QUOTED TEXT:
I also install the certbot tool from Let's Encrypt and run it precisely once to get an initial set of SSL certificates for HTTPS (located in the default location). These are picked up by the docker compose setup as part of the nginx-reverse-proxy service. All future renewal is handled automatically by this Docker container running the nginx instance and certbot at a regular interval.

In addition to the keystore and the SSL certificates, the IdP's certificate needs to be present on disk too. In our case, we need the WAYF certificate for the production server (and a self-supplied one for development). This public certificate doesn't need to be put inside a keystore. For local development, I run a "fake" IdP on localhost:7000 that I set up based on the guide found here.

Running the system in production

The supplied docker-compose.yml file is used to build and run the system in production. It sets up two containers: one that contains the backend Clojure web service and one running nginx+certbot that facilitates public HTTPS access to the content. The ClojureScript frontend is also compiled as part of the build and subsequently served by the backend.

Some environment variables must be set to establish volumes in the Docker container:

GLOSSEMATICS_CONF=${HOME}/.glossematics/conf.edn
GLOSSEMATICS_IDP_CERTIFICATE=${HOME}/.glossematics/idp-certificate.pem
GLOSSEMATICS_SAML_KEYSTORE=${HOME}/.glossematics/saml-keystore.jks
GLOSSEMATICS_FILES_DIR=${HOME}/.glossematics/files
GLOSSEMATICS_DB_DIR=${HOME}/.glossematics/db

These volumes allow the container to access this content in the local filesystem. Assuming the files all exist in those locations, these lines should ideally be put inside a .env file located in the docker/ directory to allow them to be picked up by the docker-compose.yml file.

The docker compose command is used to build and start the project from inside the docker/ directory:

# build, start, write output to shell
docker compose up --build

# the same, but run in detached mode
docker compose up -d --build

The systemd unit file

While docker compose is the actual process used to start the service, automatic startup on boot is facilitated by systemd.

The docker/ directory includes the systemd unit file glossematics.service used to register the service. This file should be copied to /etc/systemd/system/glossematics.service and the relevant services enabled:

systemctl enable docker
systemctl enable glossematics

When this is done (assuming the paths in the file are correct), the Glossematics service will start automatically on boot and be managed according to the docker-compose.yml specification.

SUPPLIED MATERIAL:
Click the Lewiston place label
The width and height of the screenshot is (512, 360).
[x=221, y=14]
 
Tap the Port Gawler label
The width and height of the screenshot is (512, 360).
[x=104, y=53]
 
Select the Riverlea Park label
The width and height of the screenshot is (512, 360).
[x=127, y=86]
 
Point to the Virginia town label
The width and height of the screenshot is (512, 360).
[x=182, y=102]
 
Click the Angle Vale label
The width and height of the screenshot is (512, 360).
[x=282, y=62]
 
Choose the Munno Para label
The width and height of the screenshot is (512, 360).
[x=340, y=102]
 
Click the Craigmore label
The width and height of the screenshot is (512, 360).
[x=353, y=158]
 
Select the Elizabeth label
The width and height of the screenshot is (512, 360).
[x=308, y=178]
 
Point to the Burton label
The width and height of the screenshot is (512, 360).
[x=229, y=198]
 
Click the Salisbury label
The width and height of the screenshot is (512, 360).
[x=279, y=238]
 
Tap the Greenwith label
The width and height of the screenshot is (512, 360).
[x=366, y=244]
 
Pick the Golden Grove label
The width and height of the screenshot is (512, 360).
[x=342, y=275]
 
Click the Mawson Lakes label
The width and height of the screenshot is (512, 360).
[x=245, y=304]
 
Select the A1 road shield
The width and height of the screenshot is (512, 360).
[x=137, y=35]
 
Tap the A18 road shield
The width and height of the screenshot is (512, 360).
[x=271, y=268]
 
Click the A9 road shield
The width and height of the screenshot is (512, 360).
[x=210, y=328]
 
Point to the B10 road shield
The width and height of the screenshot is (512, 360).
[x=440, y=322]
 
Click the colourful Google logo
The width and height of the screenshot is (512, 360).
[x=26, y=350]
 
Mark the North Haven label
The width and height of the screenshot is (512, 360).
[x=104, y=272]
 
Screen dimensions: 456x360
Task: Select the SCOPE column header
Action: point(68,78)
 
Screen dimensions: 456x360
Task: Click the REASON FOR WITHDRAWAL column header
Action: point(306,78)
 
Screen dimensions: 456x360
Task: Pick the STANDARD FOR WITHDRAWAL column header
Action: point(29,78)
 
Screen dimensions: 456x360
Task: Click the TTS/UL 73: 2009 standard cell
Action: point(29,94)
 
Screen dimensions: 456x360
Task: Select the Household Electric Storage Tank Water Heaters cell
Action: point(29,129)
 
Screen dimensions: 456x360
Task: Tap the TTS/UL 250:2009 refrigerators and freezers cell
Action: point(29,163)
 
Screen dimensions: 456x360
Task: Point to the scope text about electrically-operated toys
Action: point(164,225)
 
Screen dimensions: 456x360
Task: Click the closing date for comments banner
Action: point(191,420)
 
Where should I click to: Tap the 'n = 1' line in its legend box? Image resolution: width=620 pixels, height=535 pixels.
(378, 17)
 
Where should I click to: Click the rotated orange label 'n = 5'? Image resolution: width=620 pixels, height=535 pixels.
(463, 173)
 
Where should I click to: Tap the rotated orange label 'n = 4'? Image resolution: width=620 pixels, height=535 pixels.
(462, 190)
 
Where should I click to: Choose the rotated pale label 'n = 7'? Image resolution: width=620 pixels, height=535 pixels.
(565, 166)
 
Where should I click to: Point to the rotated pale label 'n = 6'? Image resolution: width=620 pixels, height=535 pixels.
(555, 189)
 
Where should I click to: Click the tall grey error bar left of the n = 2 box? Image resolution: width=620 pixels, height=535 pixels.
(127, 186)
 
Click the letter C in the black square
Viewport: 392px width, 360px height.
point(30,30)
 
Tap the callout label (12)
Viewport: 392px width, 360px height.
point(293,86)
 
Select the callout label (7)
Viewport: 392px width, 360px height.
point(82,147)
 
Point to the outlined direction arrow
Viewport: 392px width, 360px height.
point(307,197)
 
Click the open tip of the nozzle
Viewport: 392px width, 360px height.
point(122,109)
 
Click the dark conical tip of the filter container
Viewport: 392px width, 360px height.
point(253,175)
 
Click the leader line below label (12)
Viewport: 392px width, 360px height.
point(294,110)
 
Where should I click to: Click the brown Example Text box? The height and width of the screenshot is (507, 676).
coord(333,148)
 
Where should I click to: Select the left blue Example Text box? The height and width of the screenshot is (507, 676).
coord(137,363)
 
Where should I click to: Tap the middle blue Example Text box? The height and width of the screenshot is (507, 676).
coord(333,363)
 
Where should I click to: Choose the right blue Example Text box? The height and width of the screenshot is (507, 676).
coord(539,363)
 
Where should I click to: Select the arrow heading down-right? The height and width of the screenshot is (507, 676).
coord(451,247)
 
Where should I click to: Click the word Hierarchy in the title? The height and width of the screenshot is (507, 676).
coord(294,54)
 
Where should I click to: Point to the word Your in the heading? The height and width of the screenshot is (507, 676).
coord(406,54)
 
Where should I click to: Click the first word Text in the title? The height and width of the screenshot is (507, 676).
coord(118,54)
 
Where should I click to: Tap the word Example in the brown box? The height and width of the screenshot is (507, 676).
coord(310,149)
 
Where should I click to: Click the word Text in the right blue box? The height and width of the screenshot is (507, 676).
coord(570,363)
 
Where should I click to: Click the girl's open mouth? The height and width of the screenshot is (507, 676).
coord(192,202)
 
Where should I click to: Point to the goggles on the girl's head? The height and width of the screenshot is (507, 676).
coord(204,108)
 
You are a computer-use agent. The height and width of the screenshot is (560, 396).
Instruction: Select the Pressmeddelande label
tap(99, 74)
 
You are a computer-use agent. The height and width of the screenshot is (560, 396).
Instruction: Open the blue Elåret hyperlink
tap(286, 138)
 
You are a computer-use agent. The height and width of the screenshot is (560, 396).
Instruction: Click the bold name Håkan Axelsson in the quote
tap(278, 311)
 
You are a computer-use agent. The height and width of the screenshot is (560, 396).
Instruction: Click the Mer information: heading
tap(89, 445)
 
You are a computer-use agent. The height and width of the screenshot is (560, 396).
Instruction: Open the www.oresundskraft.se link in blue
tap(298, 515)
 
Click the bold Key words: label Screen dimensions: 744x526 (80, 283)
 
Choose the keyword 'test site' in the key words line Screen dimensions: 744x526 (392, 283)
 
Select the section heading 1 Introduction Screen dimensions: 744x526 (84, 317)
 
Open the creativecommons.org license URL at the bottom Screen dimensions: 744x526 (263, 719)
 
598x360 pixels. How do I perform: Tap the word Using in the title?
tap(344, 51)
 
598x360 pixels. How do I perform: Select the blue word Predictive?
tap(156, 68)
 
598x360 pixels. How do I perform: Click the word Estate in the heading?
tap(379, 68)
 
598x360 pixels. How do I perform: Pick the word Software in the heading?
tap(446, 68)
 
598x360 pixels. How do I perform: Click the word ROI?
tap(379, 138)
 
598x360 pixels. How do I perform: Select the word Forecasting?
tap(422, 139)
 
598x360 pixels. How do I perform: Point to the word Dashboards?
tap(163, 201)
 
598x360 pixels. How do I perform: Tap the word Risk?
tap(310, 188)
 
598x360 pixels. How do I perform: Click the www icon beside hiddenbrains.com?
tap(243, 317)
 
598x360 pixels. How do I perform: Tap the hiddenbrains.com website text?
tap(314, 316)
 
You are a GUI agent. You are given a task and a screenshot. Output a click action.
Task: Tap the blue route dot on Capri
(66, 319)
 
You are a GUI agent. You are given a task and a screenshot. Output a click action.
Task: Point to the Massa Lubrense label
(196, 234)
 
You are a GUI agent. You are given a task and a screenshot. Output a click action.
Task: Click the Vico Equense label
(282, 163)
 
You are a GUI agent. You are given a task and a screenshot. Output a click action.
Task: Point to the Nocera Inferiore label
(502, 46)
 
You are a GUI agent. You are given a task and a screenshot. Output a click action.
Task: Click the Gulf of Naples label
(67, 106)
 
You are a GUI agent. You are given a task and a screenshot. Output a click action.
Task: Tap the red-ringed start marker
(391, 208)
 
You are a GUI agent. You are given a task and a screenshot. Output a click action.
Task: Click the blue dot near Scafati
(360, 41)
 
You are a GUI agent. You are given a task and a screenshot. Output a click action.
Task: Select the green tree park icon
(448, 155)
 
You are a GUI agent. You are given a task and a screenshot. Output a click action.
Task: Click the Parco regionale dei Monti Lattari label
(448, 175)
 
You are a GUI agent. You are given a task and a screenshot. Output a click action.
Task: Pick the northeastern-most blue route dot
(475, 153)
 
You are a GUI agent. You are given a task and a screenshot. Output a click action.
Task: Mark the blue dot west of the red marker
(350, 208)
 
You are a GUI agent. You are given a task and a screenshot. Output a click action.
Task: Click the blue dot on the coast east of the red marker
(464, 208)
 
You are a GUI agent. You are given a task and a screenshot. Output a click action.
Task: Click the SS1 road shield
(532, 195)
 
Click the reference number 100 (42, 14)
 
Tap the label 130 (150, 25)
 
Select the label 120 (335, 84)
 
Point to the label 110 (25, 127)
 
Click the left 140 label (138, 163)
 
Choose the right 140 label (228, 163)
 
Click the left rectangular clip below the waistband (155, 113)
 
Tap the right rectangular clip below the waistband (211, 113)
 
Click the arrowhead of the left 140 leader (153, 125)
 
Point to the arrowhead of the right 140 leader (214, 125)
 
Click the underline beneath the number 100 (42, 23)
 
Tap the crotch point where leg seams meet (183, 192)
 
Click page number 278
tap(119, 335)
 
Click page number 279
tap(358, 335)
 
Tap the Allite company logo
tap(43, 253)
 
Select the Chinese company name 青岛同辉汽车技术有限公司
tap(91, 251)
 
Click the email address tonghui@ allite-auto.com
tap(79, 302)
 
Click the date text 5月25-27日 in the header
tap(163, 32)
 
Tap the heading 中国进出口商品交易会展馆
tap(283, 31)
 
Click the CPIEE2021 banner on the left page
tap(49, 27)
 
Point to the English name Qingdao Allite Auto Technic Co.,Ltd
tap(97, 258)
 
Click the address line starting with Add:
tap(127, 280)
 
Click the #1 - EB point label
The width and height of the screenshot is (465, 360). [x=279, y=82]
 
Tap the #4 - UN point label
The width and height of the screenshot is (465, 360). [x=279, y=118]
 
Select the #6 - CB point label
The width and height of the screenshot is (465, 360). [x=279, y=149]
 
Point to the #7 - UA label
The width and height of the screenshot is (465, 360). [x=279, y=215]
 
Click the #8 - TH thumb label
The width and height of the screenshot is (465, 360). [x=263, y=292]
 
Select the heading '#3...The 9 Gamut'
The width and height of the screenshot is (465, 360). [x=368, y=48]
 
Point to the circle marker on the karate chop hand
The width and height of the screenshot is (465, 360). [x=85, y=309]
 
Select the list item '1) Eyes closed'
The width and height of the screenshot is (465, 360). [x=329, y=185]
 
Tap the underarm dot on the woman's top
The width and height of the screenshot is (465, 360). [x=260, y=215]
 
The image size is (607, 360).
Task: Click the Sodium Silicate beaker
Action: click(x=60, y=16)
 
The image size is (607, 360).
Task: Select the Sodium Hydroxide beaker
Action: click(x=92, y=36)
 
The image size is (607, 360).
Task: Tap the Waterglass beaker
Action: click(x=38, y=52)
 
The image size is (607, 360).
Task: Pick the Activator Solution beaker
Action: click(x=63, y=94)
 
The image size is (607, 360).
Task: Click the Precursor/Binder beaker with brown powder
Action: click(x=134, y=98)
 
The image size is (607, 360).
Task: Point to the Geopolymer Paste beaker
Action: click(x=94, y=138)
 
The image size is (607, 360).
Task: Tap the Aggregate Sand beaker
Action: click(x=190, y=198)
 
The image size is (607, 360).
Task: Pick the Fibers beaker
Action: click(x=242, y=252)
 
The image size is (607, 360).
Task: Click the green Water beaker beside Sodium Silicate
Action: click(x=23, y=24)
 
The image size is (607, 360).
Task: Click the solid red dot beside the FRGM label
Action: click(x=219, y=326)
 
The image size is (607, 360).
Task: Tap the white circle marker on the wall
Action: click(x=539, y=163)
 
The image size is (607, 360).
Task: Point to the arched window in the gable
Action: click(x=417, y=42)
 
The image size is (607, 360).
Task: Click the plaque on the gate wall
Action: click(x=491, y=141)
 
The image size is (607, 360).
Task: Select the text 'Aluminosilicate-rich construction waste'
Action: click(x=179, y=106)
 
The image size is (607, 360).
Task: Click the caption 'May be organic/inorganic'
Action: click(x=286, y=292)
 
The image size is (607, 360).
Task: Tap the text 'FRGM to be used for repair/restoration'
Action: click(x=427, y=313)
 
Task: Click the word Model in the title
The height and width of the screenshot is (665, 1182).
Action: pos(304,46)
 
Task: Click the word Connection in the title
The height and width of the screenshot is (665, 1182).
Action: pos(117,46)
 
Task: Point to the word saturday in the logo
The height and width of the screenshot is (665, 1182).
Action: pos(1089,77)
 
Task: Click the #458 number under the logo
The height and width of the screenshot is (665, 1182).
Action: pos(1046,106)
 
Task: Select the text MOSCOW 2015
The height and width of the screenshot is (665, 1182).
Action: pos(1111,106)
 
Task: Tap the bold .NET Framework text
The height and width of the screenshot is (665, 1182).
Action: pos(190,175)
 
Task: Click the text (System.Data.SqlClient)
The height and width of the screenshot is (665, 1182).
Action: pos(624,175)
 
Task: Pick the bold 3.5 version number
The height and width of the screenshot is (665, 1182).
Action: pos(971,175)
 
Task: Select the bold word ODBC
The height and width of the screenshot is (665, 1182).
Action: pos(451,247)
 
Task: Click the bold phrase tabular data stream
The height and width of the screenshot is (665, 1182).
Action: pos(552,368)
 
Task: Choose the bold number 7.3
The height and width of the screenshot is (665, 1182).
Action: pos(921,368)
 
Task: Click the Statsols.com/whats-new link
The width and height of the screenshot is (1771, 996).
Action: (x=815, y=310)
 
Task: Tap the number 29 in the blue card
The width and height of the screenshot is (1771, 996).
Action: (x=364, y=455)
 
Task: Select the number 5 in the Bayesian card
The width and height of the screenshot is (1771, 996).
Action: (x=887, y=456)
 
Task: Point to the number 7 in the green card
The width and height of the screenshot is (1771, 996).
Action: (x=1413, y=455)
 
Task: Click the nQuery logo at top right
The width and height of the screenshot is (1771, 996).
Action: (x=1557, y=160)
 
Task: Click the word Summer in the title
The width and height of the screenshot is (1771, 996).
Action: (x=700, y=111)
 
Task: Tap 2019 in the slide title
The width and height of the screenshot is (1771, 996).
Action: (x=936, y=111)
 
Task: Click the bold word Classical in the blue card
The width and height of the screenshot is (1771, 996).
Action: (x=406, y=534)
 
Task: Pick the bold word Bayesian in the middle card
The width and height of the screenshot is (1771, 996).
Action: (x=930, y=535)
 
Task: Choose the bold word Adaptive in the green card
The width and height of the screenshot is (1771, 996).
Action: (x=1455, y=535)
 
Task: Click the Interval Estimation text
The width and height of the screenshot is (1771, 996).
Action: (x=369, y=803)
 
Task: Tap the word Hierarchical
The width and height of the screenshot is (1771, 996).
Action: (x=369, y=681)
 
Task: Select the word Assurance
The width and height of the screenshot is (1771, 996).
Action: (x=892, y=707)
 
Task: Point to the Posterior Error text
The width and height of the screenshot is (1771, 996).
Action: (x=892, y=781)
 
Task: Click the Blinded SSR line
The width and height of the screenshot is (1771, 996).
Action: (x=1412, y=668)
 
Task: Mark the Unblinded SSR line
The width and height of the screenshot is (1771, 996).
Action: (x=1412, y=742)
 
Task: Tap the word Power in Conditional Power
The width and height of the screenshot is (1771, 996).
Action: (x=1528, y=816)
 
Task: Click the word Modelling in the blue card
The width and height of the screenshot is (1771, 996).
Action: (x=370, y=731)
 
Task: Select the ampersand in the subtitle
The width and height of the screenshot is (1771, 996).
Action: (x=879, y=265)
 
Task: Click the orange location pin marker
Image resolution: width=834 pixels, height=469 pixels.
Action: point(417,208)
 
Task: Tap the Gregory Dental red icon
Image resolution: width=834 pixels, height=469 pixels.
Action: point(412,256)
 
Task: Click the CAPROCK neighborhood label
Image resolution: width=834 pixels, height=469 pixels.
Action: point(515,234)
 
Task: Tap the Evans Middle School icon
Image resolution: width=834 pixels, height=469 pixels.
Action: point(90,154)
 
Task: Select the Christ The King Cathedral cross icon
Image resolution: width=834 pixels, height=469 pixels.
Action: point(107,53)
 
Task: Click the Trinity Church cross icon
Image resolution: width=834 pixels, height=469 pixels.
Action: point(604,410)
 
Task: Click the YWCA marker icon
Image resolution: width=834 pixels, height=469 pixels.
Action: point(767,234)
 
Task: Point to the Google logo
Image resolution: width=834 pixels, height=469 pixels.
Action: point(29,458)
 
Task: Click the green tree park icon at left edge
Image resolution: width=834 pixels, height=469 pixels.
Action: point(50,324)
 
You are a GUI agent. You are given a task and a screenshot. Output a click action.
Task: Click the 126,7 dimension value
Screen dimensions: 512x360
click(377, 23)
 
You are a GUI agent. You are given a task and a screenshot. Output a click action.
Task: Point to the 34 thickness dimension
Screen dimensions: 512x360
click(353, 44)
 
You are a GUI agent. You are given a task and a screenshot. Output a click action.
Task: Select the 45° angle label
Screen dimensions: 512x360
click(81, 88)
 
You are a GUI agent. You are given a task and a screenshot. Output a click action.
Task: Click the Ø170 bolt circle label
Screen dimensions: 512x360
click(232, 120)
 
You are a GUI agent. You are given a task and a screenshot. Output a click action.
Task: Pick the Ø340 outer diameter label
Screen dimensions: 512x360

TO DO:
1. From the records above, pull out each line that contains the string "rotated".
2. Keep writing the notes on deploying the Glossematics service with Docker, picking up right after their final sentence.

ANSWERS TO THE EXERCISES:
1.
Where should I click to: Click the rotated orange label 'n = 5'? Image resolution: width=620 pixels, height=535 pixels.
Where should I click to: Tap the rotated orange label 'n = 4'? Image resolution: width=620 pixels, height=535 pixels.
Where should I click to: Choose the rotated pale label 'n = 7'? Image resolution: width=620 pixels, height=535 pixels.
Where should I click to: Point to the rotated pale label 'n = 6'? Image resolution: width=620 pixels, height=535 pixels.

2.
Running the backend locally

The Docker setup is only meant to run in production as it relies on an HTTPS setup using authenticated certificates. For local development, the backend server should be started in the REPL and accessed via port 8080 (regular HTTP). This is the same port that is proxied in the Docker setup.

There is no good reason to guard the content behind HTTPS on the local development machine (this will lead to all sorts of trouble), but it might be a good idea to test just the Clojure web service locally running through Docker. In that case, you can just comment out the nginx-reverse-proxy part of the docker-compose.yml file and run the setup locally.

Development prerequisites

The development workflow of the project itself is built around the Clojure CLI for managing dependencies and shadow-cljs for compiling ClojureScript code and providing a live-reloading development environment.

In this project, the dependency management feature of shadow-cljs is not used directly. Rather, I leverage the built-in support in shadow-cljs for the Clojure CLI/deps.edn to download dependencies and build a classpath.

I personally use IntelliJ with the Cursive plugin which integrates quite well with the Clojure CLI.

macOS setup

(assuming homebrew has already been installed)

I'm not sure which JDK version you need, but anything 8+ is probably fine! I personally just use the latest from AdoptOpenJDK (currently JDK 13):

brew cask install adoptopenjdk

The following will get you the Clojure CLI and shadow-cljs, along with NodeJS:

brew install clojure/tools/clojure
brew install node
npm install -g shadow-cljs

JavaScript dependencies must be installed separately!

Workflow

Frontend

Development of the component is done using the live-reloading capabilities of shadow-cljs:

shadow-cljs watch app

This will start a basic web server at localhost:9000 serving the :app build as specified in the shadow-cljs.edn file.

It's possible to execute unit tests while developing by also specifying the :test build:

shadow-cljs watch app test

This will make test output available at localhost:9100. It's quite convenient to keep a separate browser tab open just for this. The favicon will be coloured green or red depending on the state of the assertions.

Personally, I use the Clojure CLI integration in Cursive to calculate a classpath and download dependencies. Something like this command is being executed behind the scenes:

clj -A:app:test -Spath

I have also set up some aliases in my personal ~/.clojure/deps.edn file to perform certain common tasks such as listing/updating outdated packages:

clj -A:outdated
clj -A:update

Backend

The namespace dk.cst.glossematics.backend defines the backend web service. This Pedestal web service can be started, stopped, restarted, and updated entirely through the Clojure REPL using the utility functions located inside that namespace. There is no need to install and setup a separate web server since Pedestal dynamically sets up a Jetty instance for this purpose.

The frontend being served is whichever frontend was last compiled which will usually be the development version that is created by running shadow-cljs watch app. The release version can be used instead by running:

shadow-cljs release app

... and making sure that dk.cst.glossematics.backend.index is reloaded in the REPL.

Development notes

Periodic security check-up

... via the National Vulnerability Database.

NOTE: this should be run periodically and the software should be updated accordingly to keep the threat level as low as possible!

First install nvd-clojure as a tool as per the instructions, e.g.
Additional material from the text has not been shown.